La réintroduction du système à points marque un tournant. Le bill renforce la logique «tolérance zéro» envers les comportements à risque, introduit la digitalisation partielle du suivi des points (Penalty Points Certificate digital possible) et aligne Maurice sur les standards internationaux. Il reste maintenant à voir si l’État pourra déployer, en temps voulu, l’infrastructure administrative, les cours de réhabilitation et le suivi numérique nécessaire pour soutenir cette réforme ambitieuse.
Une couverture élargie : permis complet, provisoire et international
La première nouveauté majeure réside dans la définition du nombre maximal de points autorisés : 10 points pour un provisional driving licence, 15 points pour un permis complet et 15 points pour un international driving permit. Ce seuil s’applique sur une période de 36 mois, après laquelle les points cessent d’être effectifs.

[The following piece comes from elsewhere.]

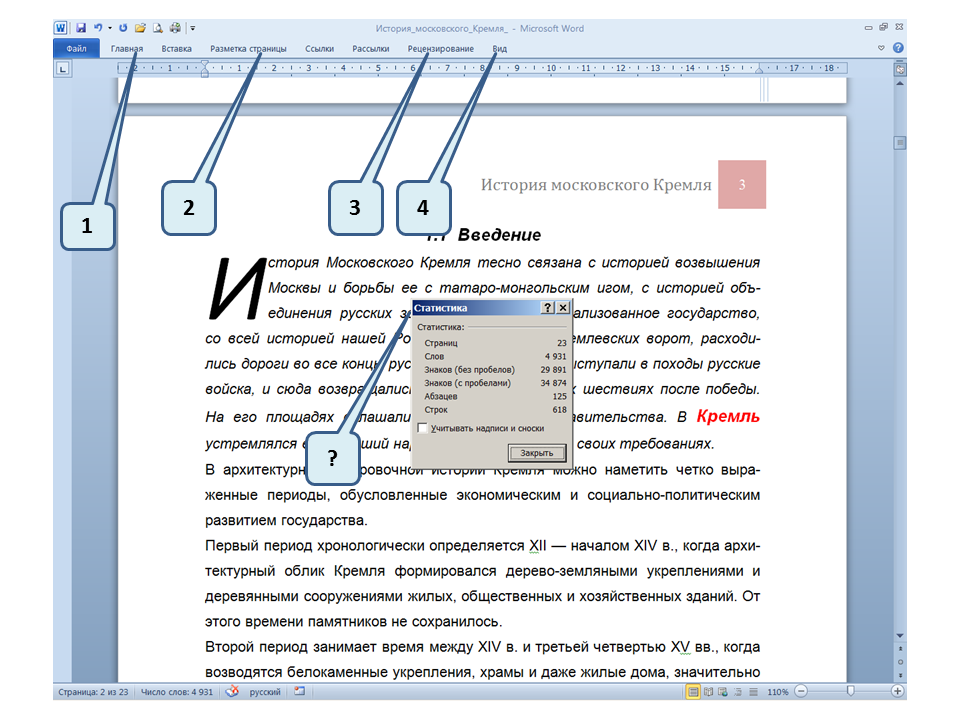Click the Redo icon in quick access toolbar

tap(123, 29)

Attribution et durée de validité des points
Les points sont attribués : par un tribunal lors d’une condamnation, automatiquement lors du paiement d’un Fixed Penalty Notice (FPN) ou d’une Photographic Enforcement Device Unit (PEDN, radar automatique) et pour une durée maximale de 36 mois, sauf si une procédure de disqualification intervient plus tôt. En cas de plusieurs infractions commises en une seule occasion, seul le plus haut nombre de points est retenu. Les conducteurs peuvent, sur demande et moyennant paiement, obtenir un Penalty Points Certificate.
Disqualification automatique
Le dépassement du seuil de points entraîne automatiquement une disqualification allant de six à 12 mois, que le conducteur détienne un permis complet, provisoire ou international. S’il ne possède aucun permis, la durée minimale de disqualification est alors portée à 12 mois. Le tribunal doit obligatoirement ordonner : la remise du permis dans un délai maximum de cinq jours, la participation à un rehabilitation course avant la restauration du permis et l’émission d’un Endorsement Certificate dans les 14 jours Une deuxième disqualification dans un délai de 36 mois entraîne l’annulation pure et simple du permis.
Rachat de points : une nouveauté attendue
Le bill introduit un mécanisme de rédemption : accessible uniquement si le conducteur totalise entre 10 et 14 points, un maximum de 3 points pouvant être enlevés, uniquement après un rehabilitation course dûment suivi et renouvelable tous les 36 mois.
Hausse des amendes
Les articles 123B, 123D et 163 sont amendés. Exemples : amende de Rs 25 000 – Rs 50 000 ; récidive, Rs 75 000 – Rs 200 000 ou plus, selon la nature de l’infraction ; conduite sans permis, jusqu’à Rs 100 000 pour la première infraction, Rs 500 000 en récidive.
FPN & PEDN : nouvelles procédures renforcées
Principaux changements : obligation de se présenter personnellement en cour lorsque l’infraction entraîne des points ; en cas de paiement tardif, une amende automatiquement multipliée par deux et l’attribution du maximum de points de la fourchette prévue ; et la possibilité de désigner un autre conducteur avec pénalité en cas de fausse déclaration.
Mesures transitoires
Les infractions commises avant la mise en vigueur du nouveau texte continuent d’être traitées sous l’ancien système, notamment pour les conducteurs ayant déjà cumulé quatre condamnations dans les 24 mois précédents. Le bill prévoit aussi que toute seconde disqualification survenant après la réforme entraîne automatiquement l’annulation du permis, même si la première décision remonte à l’ancien système.